Our telecom client found themselves in a situation where increasing network traffic was resulting in out-of-balance utilization across system resources and was resulting in significant decreases in performance across the network. To remediate this, they began upgrading the aging F5 load balancers with new, more powerful models while adding security and DNS features. However, the upgrade had to be rolled back only a few hours after the initial implementation, because the load balancers had lost connectivity to the real servers that make up the pool for the virtual servers.
Because of this, they sought out Kalles Group to assist in helping to identify the source of the issue. This was difficult at first, since the load balancers had been on the network for weeks for configuration and testing, with only customer-facing services disabled. In addition, the lost connectivity seemed to occur under high load.
Kalles Group consultants were challenged to uncover the root cause(s) of the lost connectivity and implement a quick solution.

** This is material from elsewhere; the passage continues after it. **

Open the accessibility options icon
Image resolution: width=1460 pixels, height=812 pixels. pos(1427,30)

Both vendors (F5 and Cisco) were immediately engaged to discuss the issue. Kalles Group consultants worked closely with the vendors to verify that network connectivity best practices had been followed and to assist with troubleshooting the issue. However, a second attempt at the upgrade was unsuccessful.

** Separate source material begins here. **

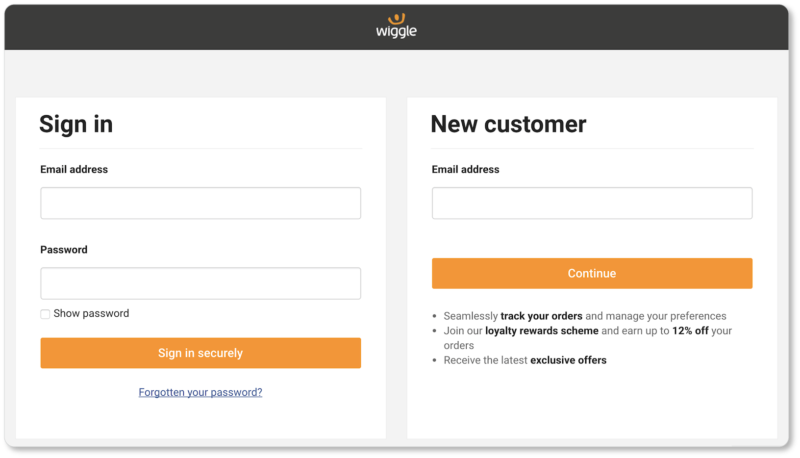
Task: Click the Password field label
Action: pyautogui.click(x=64, y=250)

Our client had both the old units and the new units in parallel to make rolling back easy if needed. The network side in the data center consisted of redundant Nexus 7000 chassis. Our client was also using port channels with the VPC feature for maximum redundancy and performance.
Given the complexity of this setup, Kalles Group consultants decided to move the load balancers to a single standard Cisco iOS switch. They were not able to reproduce the issue in the lab, but the same symptoms continued to show, which prompted the hardware vendor to shift its focus and look deeper into the system instead of the environment.
Using this approach, multiple network traffic captures were performed on the load balancer and the network. The captures were analyzed internally and then submitted to the vendors. The vendor was ultimately able to identify that the TMM (Traffic Management Microkernel) was dropping packets internally, eventually resulting in the TMM crashing. Consequently, Kalles Group successfully partnered with the hardware vendor in providing critical analysis that led to the development and release of a high priority hotfix, which directly addressed the root cause.
Consequently, Kalles Group successfully partnered with the hardware vendor in providing critical analysis that led to the development and release of a high priority hotfix, which directly addressed the root cause.
As a result of this work, network traffic is now being processed efficiently and the load on network and systems resources is spread evenly which has brought performance back down to nominal levels and reduced the amount of pressure on individual network components.